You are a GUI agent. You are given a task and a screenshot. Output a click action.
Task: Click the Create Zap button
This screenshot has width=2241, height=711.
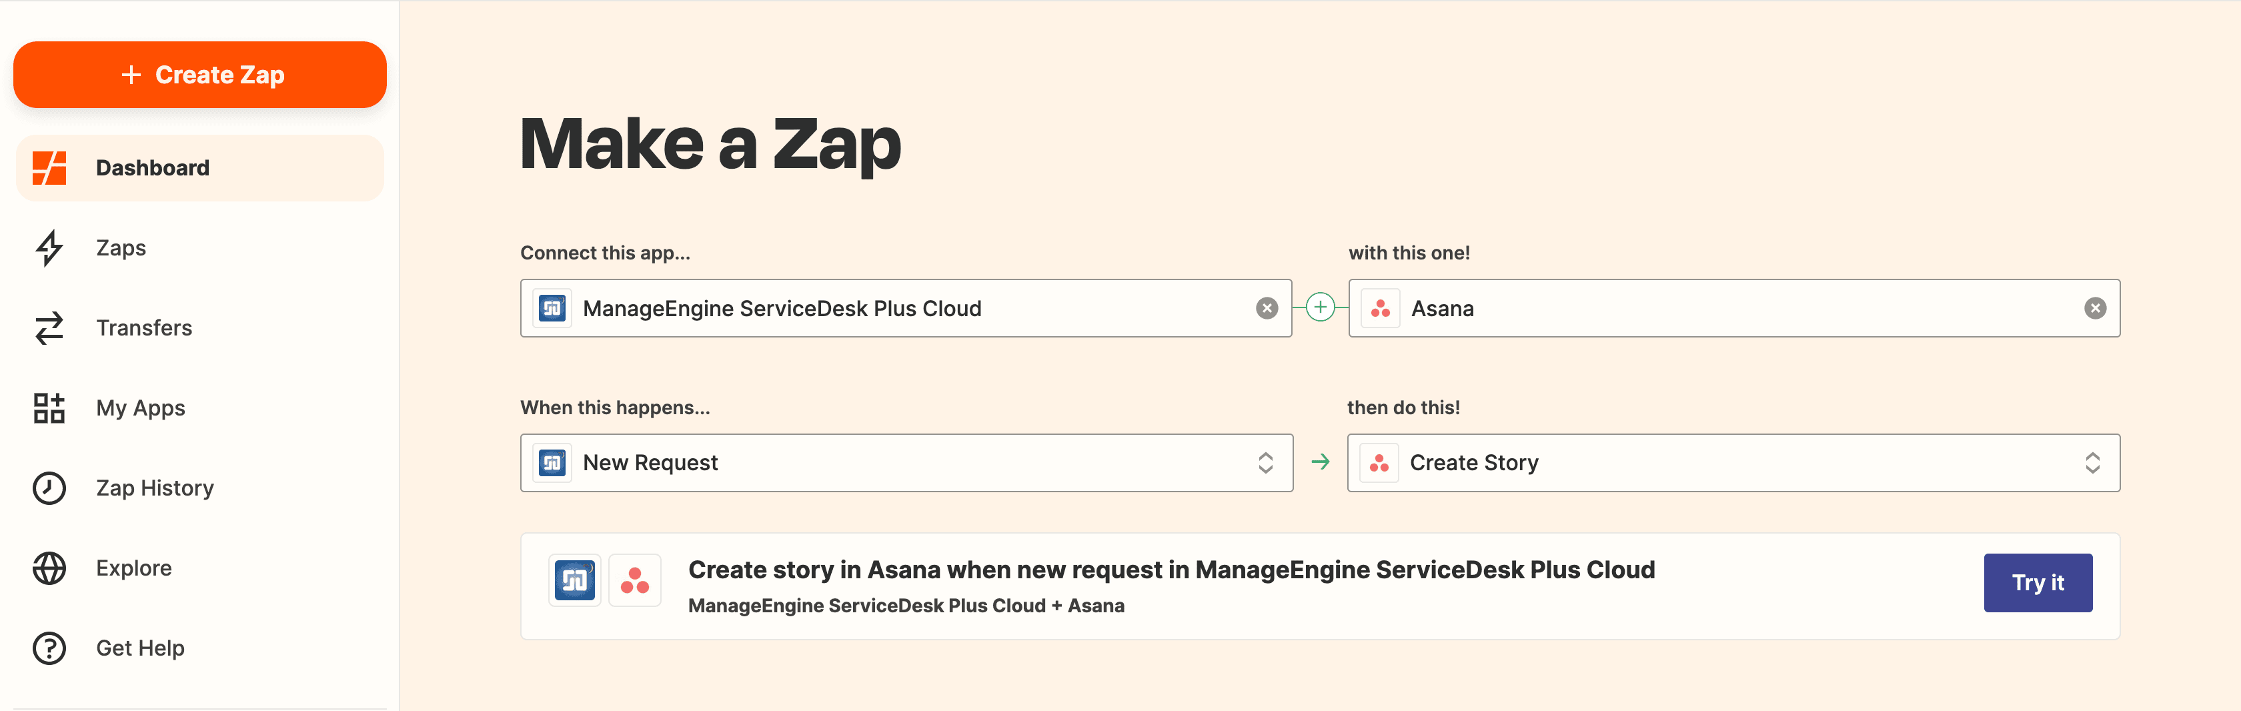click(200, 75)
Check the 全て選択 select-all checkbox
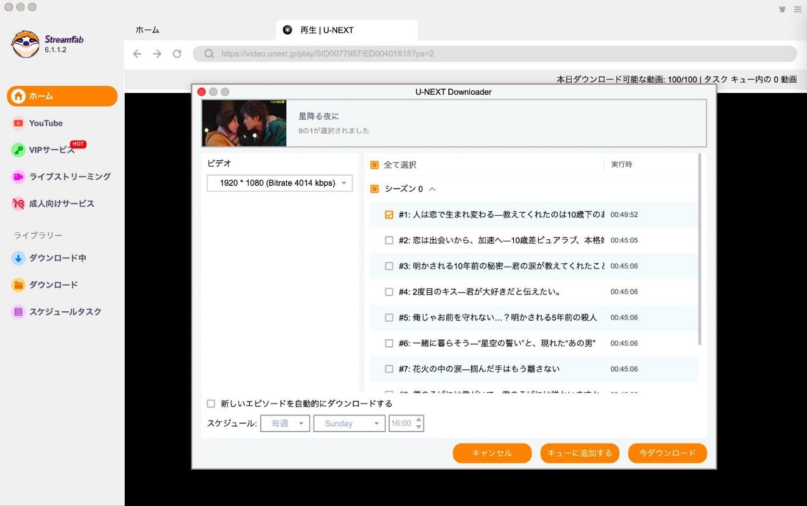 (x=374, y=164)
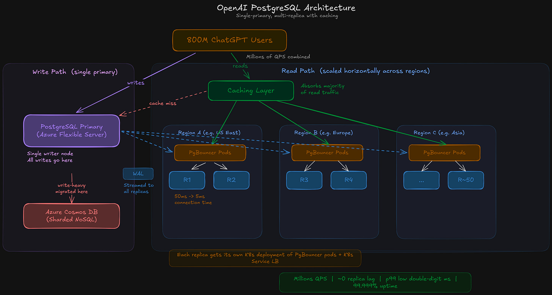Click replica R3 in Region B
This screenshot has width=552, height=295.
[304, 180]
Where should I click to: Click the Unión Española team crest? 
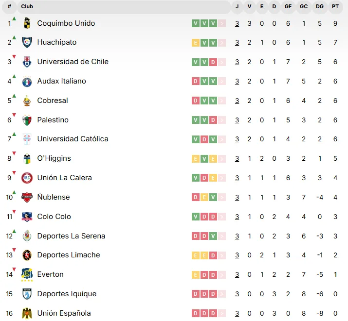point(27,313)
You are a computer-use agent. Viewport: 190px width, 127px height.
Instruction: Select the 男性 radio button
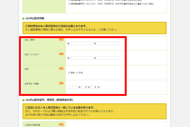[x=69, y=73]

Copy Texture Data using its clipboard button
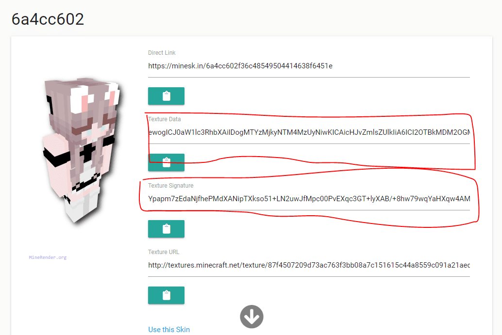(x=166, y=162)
^^^^
▶ _What you are asked to do_: Copy the records exactly. Skip the pictures.

▶ _Exercise response_:
You are a GUI agent. You are given a task and a screenshot. Output a click action.
Task: Click the Create Zap button
This screenshot has width=2241, height=711.
click(200, 75)
Check the 全て選択 select-all checkbox
 (x=374, y=164)
Click replica R3 in Region B
This screenshot has width=552, height=295.
[304, 180]
Where should I click to: Click the Unión Española team crest? 
point(27,313)
You are a computer-use agent. Viewport: 190px width, 127px height.
Instruction: Select the 男性 radio button
[x=69, y=73]

Copy Texture Data using its clipboard button
(x=166, y=162)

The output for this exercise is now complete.